Its total shareholder return has averaged 11.1% annually during the last 30 years, exceeding the S&P 500's (SNPINDEX:^GSPC) 10.5% return. That has enabled the REIT to grow a $1,000 investment made three decades ago into over $23,400.
Here's a closer look at this enriching REIT.
NYSE: NNN
Key Data Points
Keeping it simple
NNN REIT has a very low-risk investment strategy that delivers very consistent growth. The REIT focuses on investing in single-tenant net lease retail properties. It typically buys smaller properties (they average about 11,000 square feet of space and cost around $3 million) on main street locations that would be in high demand even if the current tenant doesn't renew its lease.
NNN's top tenant lines of trade currently are automotive service (16.8% of its annual base rent), convenience stores (15.9%), and restaurants (8.4% from limited service and 8.3% from full service). The company signs long-term net leases with tenants (it currently has a weighted average remaining lease term of 9.9 years). Those leases provide it with very stable rental income because the tenants cover all operating costs, including routine maintenance, building insurance, and real estate taxes. The leases typically escalate rental rates by around 1.5% each year, supplying the REIT with a steadily growing stream of rental income.
NNN REIT also has a very conservative financial profile. It has a low dividend payout ratio for a REIT (around 67.5% of its adjusted funds from operations this year). That will allow it to retain about $200 million in free cash flow that it can use to acquire additional properties. NNN REIT also has a conservative investment-grade balance sheet with a low leverage ratio and primarily low-cost, long-term, fixed-rate debt (it has a sector-leading 12.1-year weighted average debt maturity).
A steady grower
NNN REIT has steadily grown its real estate portfolio by acquiring additional income-generating retail properties.

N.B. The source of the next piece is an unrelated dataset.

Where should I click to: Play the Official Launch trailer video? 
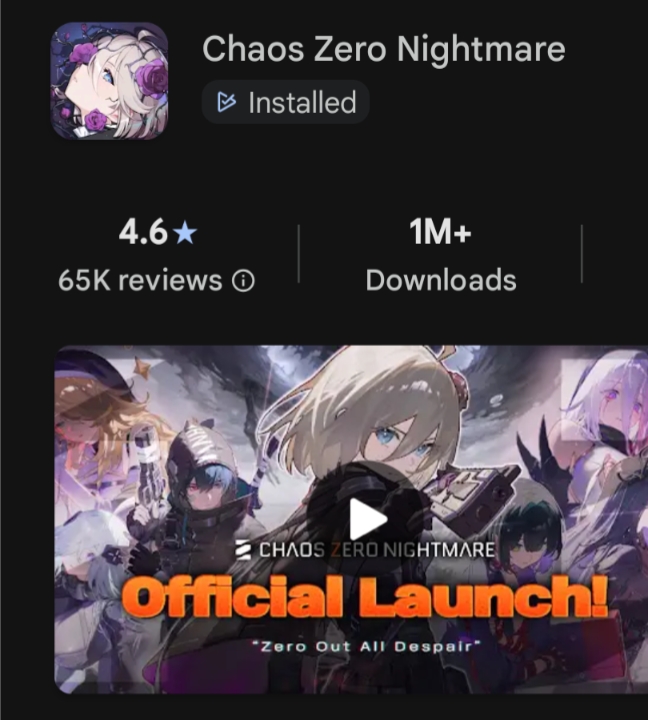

Last year, the REIT invested $565.5 million into 75 properties with an average initial cap rate of 7.7% and a weighted average remaining lease term of 18.5 years. It funded those properties with its post-dividend free cash flow, the sale of 41 noncore properties for $148.7 million (a $42.3 million gain), raising $214.3 million in equity via stock sales, and new long-term debt.

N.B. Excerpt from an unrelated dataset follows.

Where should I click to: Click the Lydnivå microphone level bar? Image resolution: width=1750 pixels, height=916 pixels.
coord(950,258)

The REIT has now built a portfolio of over 3,565 high-quality retail properties across 49 states, leased to over 375 tenants in more than 35 lines of trade. It primarily relies on those existing tenants to drive its growth. It has acquired over $10 billion of properties since 2007, with more than 70% of its volumes coming from existing relationships.

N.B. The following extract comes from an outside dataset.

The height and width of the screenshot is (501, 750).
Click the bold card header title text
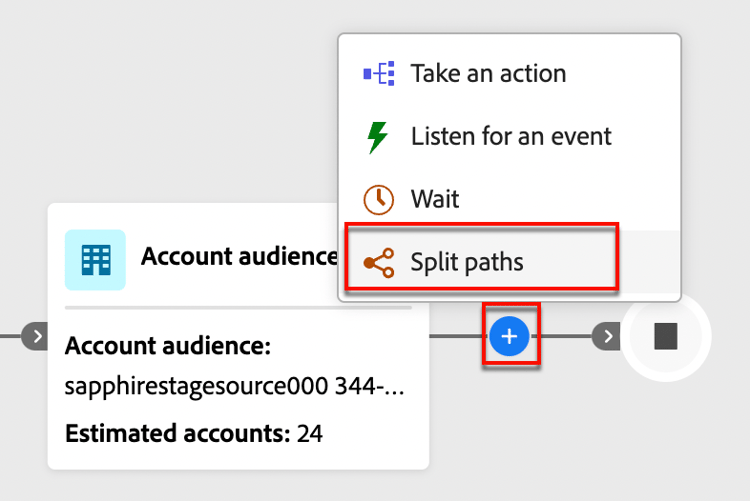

NNN REIT will typically acquire additional properties in sale-leaseback transactions with existing tenants as they expand their retail footprints. Those deals provide its tenants with capital to continue growing, which offers future investment opportunities for the REIT.
With its robust post-dividend free cash flow, conservative financial profile, and strong tenant relationships, NNN REIT should be able to continue growing its portfolio, FFO per share, and dividend. That growth should enable the REIT to continue generating strong total returns for investors over the long term.
A low-risk, wealth-building machine
NNN REIT has been a model of consistency over the last few decades. It has stuck to its low-risk investment strategy, which has helped steadily grow the wealth of its investors. The REIT is in an excellent position to continue growing shareholder value in the future. Because of that, it's a great long-term investment opportunity, especially for those looking for a lucrative, low-risk passive income stream that should steadily rise each year.